I am using SaxParser to read the large complex XML file. I do not wish to create the model class as I do not know the exact data which will be coming in the XML so I am trying to find if there is a generic way of reading the XML data using some sort of Context.
I have used a similar approach for JSON using the Jackson, which worked very well for me. Since I am new to Sax Parser, I cannot completely understand how to achieve the same. for complex inner values, I am unable to establish a parent-child relationship and I am unable to build relationships between tags and attributes.
Following is the code I have so far:
ContextNode
my generic class to store all XML information using the parent-child relationships.
@Getter
@Setter
@ToString
@NoArgsConstructor
public class ContextNode {
protected String name;
protected String value;
protected ArrayList<ContextNode> children = new ArrayList<>();
protected ContextNode parent;
//Constructor 1: To store the simple field information.
public ContextNode(final String name, final String value) {
this.name = name;
this.value = value;
}
//Constructor 2: To store the complex field which has inner elements.
public ContextNode(final ContextNode parent, final String name, final String value) {
this(name, value);
this.parent = parent;
}
Following is my method to parse XML using SAX within EventReader.class
public class EventReader{
//Method to read XML events and create pre-hash string from it.
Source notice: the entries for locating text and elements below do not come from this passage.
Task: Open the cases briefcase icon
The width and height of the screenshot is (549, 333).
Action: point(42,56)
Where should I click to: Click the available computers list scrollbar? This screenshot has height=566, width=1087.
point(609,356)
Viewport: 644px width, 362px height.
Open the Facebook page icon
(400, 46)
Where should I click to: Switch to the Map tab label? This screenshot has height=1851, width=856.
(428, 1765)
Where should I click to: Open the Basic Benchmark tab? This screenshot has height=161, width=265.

public static void xmlParser(final InputStream xmlStream) {
final SAXParserFactory factory = SAXParserFactory.newInstance();
try {
final SAXParser saxParser = factory.newSAXParser();
final SaxHandler handler = new SaxHandler();
saxParser.parse(xmlStream, handler);
} catch (ParserConfigurationException | SAXException | IOException e) {
e.printStackTrace();
}
}
}
Following is my SaxHandler
:
import org.xml.sax.Attributes;
import org.xml.sax.helpers.DefaultHandler;
import java.util.HashMap;
public class SaxHandler extends DefaultHandler {
private final List<String> XML_IGNORE_FIELDS = Arrays.asList("person:personDocument","DocumentBody","DocumentList");
private final List<String> EVENT_TYPES = Arrays.asList("person");
private Map<String, String> XML_NAMESPACES = null;
private ContextNode contextNode = null;
private StringBuilder currentValue = new StringBuilder();
@Override
public void startDocument() {
ConstantEventInfo.XML_NAMESPACES = new HashMap<>();
}
@Override
public void startElement(final String uri, final String localName, final String qName, final Attributes attributes) {
//For every new element in XML reset the StringBuilder.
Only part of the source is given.